Exercise – Search the entries below for "computer", and copy each line where it appears.

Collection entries
⟨
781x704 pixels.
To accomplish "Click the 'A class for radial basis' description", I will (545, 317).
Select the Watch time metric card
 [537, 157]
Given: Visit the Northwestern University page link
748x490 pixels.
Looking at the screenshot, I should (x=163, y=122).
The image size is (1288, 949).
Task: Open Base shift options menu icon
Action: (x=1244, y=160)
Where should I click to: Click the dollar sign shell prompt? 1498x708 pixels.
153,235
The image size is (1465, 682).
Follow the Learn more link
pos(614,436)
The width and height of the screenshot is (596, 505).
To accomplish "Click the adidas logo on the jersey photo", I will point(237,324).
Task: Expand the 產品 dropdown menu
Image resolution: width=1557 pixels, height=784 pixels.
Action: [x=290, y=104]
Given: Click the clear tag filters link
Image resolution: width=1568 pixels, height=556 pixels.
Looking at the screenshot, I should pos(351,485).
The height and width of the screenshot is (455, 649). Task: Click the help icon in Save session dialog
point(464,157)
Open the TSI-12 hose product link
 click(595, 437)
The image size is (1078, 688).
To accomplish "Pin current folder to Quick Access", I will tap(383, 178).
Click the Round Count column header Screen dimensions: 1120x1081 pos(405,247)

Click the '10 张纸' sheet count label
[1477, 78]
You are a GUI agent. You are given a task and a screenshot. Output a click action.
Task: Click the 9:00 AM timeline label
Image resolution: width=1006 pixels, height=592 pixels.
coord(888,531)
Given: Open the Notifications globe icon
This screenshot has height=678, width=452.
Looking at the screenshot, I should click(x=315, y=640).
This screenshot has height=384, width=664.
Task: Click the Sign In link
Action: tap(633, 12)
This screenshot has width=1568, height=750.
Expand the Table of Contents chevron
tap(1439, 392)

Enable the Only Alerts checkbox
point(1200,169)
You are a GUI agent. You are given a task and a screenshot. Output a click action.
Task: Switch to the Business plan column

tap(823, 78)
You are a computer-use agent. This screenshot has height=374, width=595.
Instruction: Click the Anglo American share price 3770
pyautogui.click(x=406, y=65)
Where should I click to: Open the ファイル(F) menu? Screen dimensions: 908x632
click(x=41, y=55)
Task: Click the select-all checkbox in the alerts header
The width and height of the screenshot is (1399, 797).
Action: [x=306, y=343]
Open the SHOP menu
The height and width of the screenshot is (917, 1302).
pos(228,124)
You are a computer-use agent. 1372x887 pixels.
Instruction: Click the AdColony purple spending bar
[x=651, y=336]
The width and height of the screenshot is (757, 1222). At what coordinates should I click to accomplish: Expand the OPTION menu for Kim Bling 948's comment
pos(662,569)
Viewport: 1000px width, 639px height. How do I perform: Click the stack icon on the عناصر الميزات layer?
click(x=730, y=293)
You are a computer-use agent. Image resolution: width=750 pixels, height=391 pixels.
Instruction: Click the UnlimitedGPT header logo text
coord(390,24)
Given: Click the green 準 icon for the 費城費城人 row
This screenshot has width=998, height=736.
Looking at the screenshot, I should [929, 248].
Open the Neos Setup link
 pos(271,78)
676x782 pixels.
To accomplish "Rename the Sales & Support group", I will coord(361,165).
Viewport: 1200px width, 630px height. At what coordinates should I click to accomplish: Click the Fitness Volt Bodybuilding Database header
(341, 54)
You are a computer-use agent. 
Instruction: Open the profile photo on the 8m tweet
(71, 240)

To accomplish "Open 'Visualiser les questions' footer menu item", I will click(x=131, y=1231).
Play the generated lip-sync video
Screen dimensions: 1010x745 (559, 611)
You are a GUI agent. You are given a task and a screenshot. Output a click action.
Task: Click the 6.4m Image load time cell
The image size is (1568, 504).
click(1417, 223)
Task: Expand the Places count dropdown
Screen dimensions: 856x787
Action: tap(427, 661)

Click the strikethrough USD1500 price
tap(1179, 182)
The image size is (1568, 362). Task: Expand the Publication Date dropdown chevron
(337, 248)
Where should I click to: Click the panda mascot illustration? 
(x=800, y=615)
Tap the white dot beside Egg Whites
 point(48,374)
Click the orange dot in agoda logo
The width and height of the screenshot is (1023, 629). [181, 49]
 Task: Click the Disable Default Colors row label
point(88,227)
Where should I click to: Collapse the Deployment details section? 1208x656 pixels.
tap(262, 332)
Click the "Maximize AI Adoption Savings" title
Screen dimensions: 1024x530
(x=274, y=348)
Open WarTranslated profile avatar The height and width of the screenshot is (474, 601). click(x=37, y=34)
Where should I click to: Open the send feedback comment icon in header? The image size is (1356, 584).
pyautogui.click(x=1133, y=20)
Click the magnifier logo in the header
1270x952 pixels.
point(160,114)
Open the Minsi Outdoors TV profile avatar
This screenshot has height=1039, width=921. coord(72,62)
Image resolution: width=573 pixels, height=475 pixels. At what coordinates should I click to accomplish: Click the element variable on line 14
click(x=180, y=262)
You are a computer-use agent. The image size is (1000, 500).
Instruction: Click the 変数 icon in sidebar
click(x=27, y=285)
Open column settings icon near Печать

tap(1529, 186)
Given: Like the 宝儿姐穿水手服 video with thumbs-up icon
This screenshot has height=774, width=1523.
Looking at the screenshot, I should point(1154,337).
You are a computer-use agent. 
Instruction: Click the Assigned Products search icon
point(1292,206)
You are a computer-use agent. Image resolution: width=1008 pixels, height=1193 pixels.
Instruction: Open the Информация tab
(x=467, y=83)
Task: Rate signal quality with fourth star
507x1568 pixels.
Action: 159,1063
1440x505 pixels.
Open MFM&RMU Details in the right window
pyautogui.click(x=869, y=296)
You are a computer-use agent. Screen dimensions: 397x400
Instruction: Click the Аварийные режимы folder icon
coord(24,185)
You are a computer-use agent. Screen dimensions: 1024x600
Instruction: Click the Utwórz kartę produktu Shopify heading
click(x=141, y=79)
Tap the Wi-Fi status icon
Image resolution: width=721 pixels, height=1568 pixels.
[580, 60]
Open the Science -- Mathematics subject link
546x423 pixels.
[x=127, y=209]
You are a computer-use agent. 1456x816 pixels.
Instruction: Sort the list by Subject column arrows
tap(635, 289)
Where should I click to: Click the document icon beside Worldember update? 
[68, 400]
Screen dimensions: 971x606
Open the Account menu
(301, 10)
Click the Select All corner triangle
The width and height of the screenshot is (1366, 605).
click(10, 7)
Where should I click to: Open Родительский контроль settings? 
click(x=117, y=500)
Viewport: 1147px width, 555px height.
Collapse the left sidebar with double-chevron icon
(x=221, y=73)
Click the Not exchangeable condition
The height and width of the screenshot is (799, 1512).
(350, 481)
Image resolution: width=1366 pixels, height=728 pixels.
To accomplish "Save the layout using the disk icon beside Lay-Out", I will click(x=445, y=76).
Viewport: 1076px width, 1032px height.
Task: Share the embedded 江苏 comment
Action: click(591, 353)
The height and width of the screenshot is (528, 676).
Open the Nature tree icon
⟩
Result of the exercise –
You are a computer-use agent. This screenshot has height=374, width=595.
You are a computer-use agent. 1372x887 pixels.
You are a computer-use agent. Image resolution: width=750 pixels, height=391 pixels.
You are a computer-use agent. 
You are a computer-use agent. The image size is (1000, 500).
You are a computer-use agent. 
You are a computer-use agent. Image resolution: width=1008 pixels, height=1193 pixels.
You are a computer-use agent. Screen dimensions: 397x400
You are a computer-use agent. Screen dimensions: 1024x600
You are a computer-use agent. 1456x816 pixels.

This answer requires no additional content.